┌────────

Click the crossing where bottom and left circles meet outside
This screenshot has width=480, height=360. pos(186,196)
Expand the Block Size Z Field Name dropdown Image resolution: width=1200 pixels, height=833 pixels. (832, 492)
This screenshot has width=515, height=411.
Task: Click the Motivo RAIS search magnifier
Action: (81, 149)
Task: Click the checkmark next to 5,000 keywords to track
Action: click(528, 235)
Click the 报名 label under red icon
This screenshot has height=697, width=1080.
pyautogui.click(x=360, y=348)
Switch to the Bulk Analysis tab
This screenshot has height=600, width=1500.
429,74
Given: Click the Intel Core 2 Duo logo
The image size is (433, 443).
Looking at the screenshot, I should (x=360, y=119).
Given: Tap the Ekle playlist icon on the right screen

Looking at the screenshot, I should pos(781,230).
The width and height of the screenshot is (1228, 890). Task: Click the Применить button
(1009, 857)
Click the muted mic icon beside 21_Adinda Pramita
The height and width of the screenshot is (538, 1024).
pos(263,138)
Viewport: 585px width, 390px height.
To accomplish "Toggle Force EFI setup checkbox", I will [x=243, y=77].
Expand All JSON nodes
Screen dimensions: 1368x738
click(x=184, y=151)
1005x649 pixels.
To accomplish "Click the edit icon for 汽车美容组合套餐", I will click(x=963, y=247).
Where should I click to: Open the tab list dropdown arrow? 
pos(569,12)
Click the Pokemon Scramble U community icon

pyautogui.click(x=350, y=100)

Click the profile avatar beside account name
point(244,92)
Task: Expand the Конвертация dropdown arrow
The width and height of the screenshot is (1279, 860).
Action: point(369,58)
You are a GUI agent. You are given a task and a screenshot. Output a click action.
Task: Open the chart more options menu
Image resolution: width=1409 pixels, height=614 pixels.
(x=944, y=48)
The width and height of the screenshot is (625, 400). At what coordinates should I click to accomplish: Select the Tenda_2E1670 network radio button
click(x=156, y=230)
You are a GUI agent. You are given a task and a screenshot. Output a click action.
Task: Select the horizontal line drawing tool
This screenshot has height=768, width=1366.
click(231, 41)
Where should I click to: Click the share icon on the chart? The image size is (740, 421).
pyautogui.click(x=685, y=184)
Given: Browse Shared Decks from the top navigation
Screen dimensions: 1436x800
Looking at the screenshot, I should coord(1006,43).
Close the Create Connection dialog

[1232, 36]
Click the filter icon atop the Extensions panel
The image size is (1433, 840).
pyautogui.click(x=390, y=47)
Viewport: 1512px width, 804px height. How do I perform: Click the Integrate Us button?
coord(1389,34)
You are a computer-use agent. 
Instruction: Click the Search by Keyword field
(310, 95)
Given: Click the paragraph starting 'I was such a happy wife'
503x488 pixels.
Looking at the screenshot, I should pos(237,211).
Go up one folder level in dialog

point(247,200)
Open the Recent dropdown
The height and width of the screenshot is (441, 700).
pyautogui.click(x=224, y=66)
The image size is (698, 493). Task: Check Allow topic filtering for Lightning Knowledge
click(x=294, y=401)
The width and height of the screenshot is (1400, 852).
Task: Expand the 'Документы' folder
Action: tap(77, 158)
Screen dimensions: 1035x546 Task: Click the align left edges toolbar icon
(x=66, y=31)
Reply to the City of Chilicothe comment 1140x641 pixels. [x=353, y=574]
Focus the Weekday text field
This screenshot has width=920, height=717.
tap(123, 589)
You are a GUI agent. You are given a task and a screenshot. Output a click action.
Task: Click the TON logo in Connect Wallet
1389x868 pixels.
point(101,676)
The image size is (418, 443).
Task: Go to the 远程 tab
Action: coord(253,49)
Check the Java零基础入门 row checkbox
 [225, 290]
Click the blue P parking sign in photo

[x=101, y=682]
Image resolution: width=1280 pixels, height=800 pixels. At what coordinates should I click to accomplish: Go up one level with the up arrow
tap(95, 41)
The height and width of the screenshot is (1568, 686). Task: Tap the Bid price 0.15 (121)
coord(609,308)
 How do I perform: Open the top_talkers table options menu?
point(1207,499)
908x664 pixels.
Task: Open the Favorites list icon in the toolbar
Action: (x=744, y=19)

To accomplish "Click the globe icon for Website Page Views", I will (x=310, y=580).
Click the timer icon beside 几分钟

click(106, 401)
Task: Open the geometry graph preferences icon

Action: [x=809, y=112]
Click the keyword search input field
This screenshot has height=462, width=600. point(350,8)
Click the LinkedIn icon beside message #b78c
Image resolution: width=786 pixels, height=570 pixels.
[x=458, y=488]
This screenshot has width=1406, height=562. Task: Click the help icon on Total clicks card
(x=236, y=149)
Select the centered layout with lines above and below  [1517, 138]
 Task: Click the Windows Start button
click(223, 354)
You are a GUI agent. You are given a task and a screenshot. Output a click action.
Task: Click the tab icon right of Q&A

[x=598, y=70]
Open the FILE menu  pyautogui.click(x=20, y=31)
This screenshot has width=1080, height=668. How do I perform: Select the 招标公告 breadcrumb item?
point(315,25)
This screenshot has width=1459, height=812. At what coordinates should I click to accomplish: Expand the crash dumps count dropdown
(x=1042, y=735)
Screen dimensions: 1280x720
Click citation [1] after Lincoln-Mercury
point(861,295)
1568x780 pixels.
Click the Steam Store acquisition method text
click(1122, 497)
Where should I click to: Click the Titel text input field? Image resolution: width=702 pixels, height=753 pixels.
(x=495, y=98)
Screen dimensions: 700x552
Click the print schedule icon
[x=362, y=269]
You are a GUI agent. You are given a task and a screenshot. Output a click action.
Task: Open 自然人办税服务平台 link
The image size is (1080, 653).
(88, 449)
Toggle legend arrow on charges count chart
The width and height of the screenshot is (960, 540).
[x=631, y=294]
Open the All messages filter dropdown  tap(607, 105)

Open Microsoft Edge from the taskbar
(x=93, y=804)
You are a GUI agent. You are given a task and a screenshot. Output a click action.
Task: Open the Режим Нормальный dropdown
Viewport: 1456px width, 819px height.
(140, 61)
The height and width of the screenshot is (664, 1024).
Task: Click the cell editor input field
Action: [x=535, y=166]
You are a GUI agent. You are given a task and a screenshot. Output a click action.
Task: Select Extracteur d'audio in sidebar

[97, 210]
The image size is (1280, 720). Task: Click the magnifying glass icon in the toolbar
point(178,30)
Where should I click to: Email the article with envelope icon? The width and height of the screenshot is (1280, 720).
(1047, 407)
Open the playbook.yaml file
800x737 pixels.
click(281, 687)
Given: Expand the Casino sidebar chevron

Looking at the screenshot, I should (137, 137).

└────────

### WORK INSTRUCTION
What you return should match the data character for character.

### OUTPUT
Click the crossing where bottom and left circles meet outside
This screenshot has width=480, height=360. pos(186,196)
Expand the Block Size Z Field Name dropdown Image resolution: width=1200 pixels, height=833 pixels. (832, 492)
This screenshot has width=515, height=411.
Task: Click the Motivo RAIS search magnifier
Action: (81, 149)
Task: Click the checkmark next to 5,000 keywords to track
Action: click(528, 235)
Click the 报名 label under red icon
This screenshot has height=697, width=1080.
pyautogui.click(x=360, y=348)
Switch to the Bulk Analysis tab
This screenshot has height=600, width=1500.
429,74
Given: Click the Intel Core 2 Duo logo
The image size is (433, 443).
Looking at the screenshot, I should (x=360, y=119).
Given: Tap the Ekle playlist icon on the right screen

Looking at the screenshot, I should pos(781,230).
The width and height of the screenshot is (1228, 890). Task: Click the Применить button
(1009, 857)
Click the muted mic icon beside 21_Adinda Pramita
The height and width of the screenshot is (538, 1024).
pos(263,138)
Viewport: 585px width, 390px height.
To accomplish "Toggle Force EFI setup checkbox", I will [x=243, y=77].
Expand All JSON nodes
Screen dimensions: 1368x738
click(x=184, y=151)
1005x649 pixels.
To accomplish "Click the edit icon for 汽车美容组合套餐", I will click(x=963, y=247).
Where should I click to: Open the tab list dropdown arrow? 
pos(569,12)
Click the Pokemon Scramble U community icon

pyautogui.click(x=350, y=100)

Click the profile avatar beside account name
point(244,92)
Task: Expand the Конвертация dropdown arrow
The width and height of the screenshot is (1279, 860).
Action: point(369,58)
You are a GUI agent. You are given a task and a screenshot. Output a click action.
Task: Open the chart more options menu
Image resolution: width=1409 pixels, height=614 pixels.
(x=944, y=48)
The width and height of the screenshot is (625, 400). At what coordinates should I click to accomplish: Select the Tenda_2E1670 network radio button
click(x=156, y=230)
You are a GUI agent. You are given a task and a screenshot. Output a click action.
Task: Select the horizontal line drawing tool
This screenshot has height=768, width=1366.
click(231, 41)
Where should I click to: Click the share icon on the chart? The image size is (740, 421).
pyautogui.click(x=685, y=184)
Given: Browse Shared Decks from the top navigation
Screen dimensions: 1436x800
Looking at the screenshot, I should coord(1006,43).
Close the Create Connection dialog

[1232, 36]
Click the filter icon atop the Extensions panel
The image size is (1433, 840).
pyautogui.click(x=390, y=47)
Viewport: 1512px width, 804px height. How do I perform: Click the Integrate Us button?
coord(1389,34)
You are a computer-use agent. 
Instruction: Click the Search by Keyword field
(310, 95)
Given: Click the paragraph starting 'I was such a happy wife'
503x488 pixels.
Looking at the screenshot, I should pos(237,211).
Go up one folder level in dialog

point(247,200)
Open the Recent dropdown
The height and width of the screenshot is (441, 700).
pyautogui.click(x=224, y=66)
The image size is (698, 493). Task: Check Allow topic filtering for Lightning Knowledge
click(x=294, y=401)
The width and height of the screenshot is (1400, 852).
Task: Expand the 'Документы' folder
Action: tap(77, 158)
Screen dimensions: 1035x546 Task: Click the align left edges toolbar icon
(x=66, y=31)
Reply to the City of Chilicothe comment 1140x641 pixels. [x=353, y=574]
Focus the Weekday text field
This screenshot has width=920, height=717.
tap(123, 589)
You are a GUI agent. You are given a task and a screenshot. Output a click action.
Task: Click the TON logo in Connect Wallet
1389x868 pixels.
point(101,676)
The image size is (418, 443).
Task: Go to the 远程 tab
Action: coord(253,49)
Check the Java零基础入门 row checkbox
 [225, 290]
Click the blue P parking sign in photo

[x=101, y=682]
Image resolution: width=1280 pixels, height=800 pixels. At what coordinates should I click to accomplish: Go up one level with the up arrow
tap(95, 41)
The height and width of the screenshot is (1568, 686). Task: Tap the Bid price 0.15 (121)
coord(609,308)
 How do I perform: Open the top_talkers table options menu?
point(1207,499)
908x664 pixels.
Task: Open the Favorites list icon in the toolbar
Action: (x=744, y=19)

To accomplish "Click the globe icon for Website Page Views", I will (x=310, y=580).
Click the timer icon beside 几分钟

click(106, 401)
Task: Open the geometry graph preferences icon

Action: [x=809, y=112]
Click the keyword search input field
This screenshot has height=462, width=600. point(350,8)
Click the LinkedIn icon beside message #b78c
Image resolution: width=786 pixels, height=570 pixels.
[x=458, y=488]
This screenshot has width=1406, height=562. Task: Click the help icon on Total clicks card
(x=236, y=149)
Select the centered layout with lines above and below  [1517, 138]
 Task: Click the Windows Start button
click(223, 354)
You are a GUI agent. You are given a task and a screenshot. Output a click action.
Task: Click the tab icon right of Q&A

[x=598, y=70]
Open the FILE menu  pyautogui.click(x=20, y=31)
This screenshot has width=1080, height=668. How do I perform: Select the 招标公告 breadcrumb item?
point(315,25)
This screenshot has width=1459, height=812. At what coordinates should I click to accomplish: Expand the crash dumps count dropdown
(x=1042, y=735)
Screen dimensions: 1280x720
Click citation [1] after Lincoln-Mercury
point(861,295)
1568x780 pixels.
Click the Steam Store acquisition method text
click(1122, 497)
Where should I click to: Click the Titel text input field? Image resolution: width=702 pixels, height=753 pixels.
(x=495, y=98)
Screen dimensions: 700x552
Click the print schedule icon
[x=362, y=269]
You are a GUI agent. You are given a task and a screenshot. Output a click action.
Task: Open 自然人办税服务平台 link
The image size is (1080, 653).
(88, 449)
Toggle legend arrow on charges count chart
The width and height of the screenshot is (960, 540).
[x=631, y=294]
Open the All messages filter dropdown  tap(607, 105)

Open Microsoft Edge from the taskbar
(x=93, y=804)
You are a GUI agent. You are given a task and a screenshot. Output a click action.
Task: Open the Режим Нормальный dropdown
Viewport: 1456px width, 819px height.
(140, 61)
The height and width of the screenshot is (664, 1024).
Task: Click the cell editor input field
Action: [x=535, y=166]
You are a GUI agent. You are given a task and a screenshot. Output a click action.
Task: Select Extracteur d'audio in sidebar

[97, 210]
The image size is (1280, 720). Task: Click the magnifying glass icon in the toolbar
point(178,30)
Where should I click to: Email the article with envelope icon? The width and height of the screenshot is (1280, 720).
(1047, 407)
Open the playbook.yaml file
800x737 pixels.
click(281, 687)
Given: Expand the Casino sidebar chevron

Looking at the screenshot, I should (137, 137).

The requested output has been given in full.